1) I read a lot of blogs.  A lot. 99% of them are mommy blogs - learning how other people do things, what is going on with their lives, etc. I realize that this is somewhat hypocritical - since I never do it myself.  Why do I like reading blogs?  Well, at the end of the night, it's relaxing and nice to know I'm not the only one juggling a child and working.  Or a child and doing all the other things mommy's want to do.  I don't read them if the don't portray a normal life.  This means, if everything in your blog is positive, this isn't real life. It's just not. 

2)  I hate the winter. And not just because it's cold....because it's also very depressing.  I used to like it, I know I did. This winter is particularly tough and I'm not sure why.  I don't want to get out of bed in the morning to go to work and I don't really want to just stay home either. There is nothing that I want to do. I just want to lay around. I know this isn't healthy and I"m hoping that this passes in a month when there are longer months.  Also, I think having Josh home more in a month or two and having some fun things to look forward to in a "nearer" future will help.

3) Can I just say...I'm in a love/hate relationship with The Bachelor.  I wish I wouldn't have hooked myself in to the show.

4)  I may have found the love of my life third love of my life.  Skippy Natural Honey Peanut Butter.  Seriously amazing. If you haven't tried it, don't.

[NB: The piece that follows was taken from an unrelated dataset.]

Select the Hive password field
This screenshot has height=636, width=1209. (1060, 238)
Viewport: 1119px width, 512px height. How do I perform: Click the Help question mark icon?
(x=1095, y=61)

5) Every day I struggle with the decision to stay home or not.  I can't decide. I don't think I'll ever know the right answer. That being said, every day I see her and realize how much older she looks, how much she's growing, etc...I know that I'm probably not doing the right thing for myself and my family.  I know I'm going to regret it.  I always feel like I'm running behind, there is never enough time in the day to do both jobs and keep the house up and enjoy her...without being a mess sometimes.  I'm behind on her baby book, I dont' have patience for the dog, our house is "tidy" but not deep cleaned, I don't hug my husband and give him attention enough even when he is around, and I don't cook. I love cooking. I love good meals - and instead we are eating out of boxes and frozen food 90% of the time. All in all - I'm stressed.  And it's my own fault.  However, trading in this stress for financial stress still seems like the better option for me...and it's probably not the right option given that Josh will do well and we won't have to worry about money.  Yeah, we might not have the "house of our dreams someday" but does that matter?   Me taking a step back can allow him to do whatever job he wants and not have to do something he hates because he has to work 8-5.  Ugh. Tough stuff.

6) We are going to a birthday party this weekend and my parents are driving 2 hours to take care of Grace. I love that.  That being said, it starts at 8pm.  How am I going to stay up that late!

Alright - a TRAINwreck of thoughts. But part of my internal goals this year is to write more. I love looking back at posts and wish I'd do a better job. So - here I am!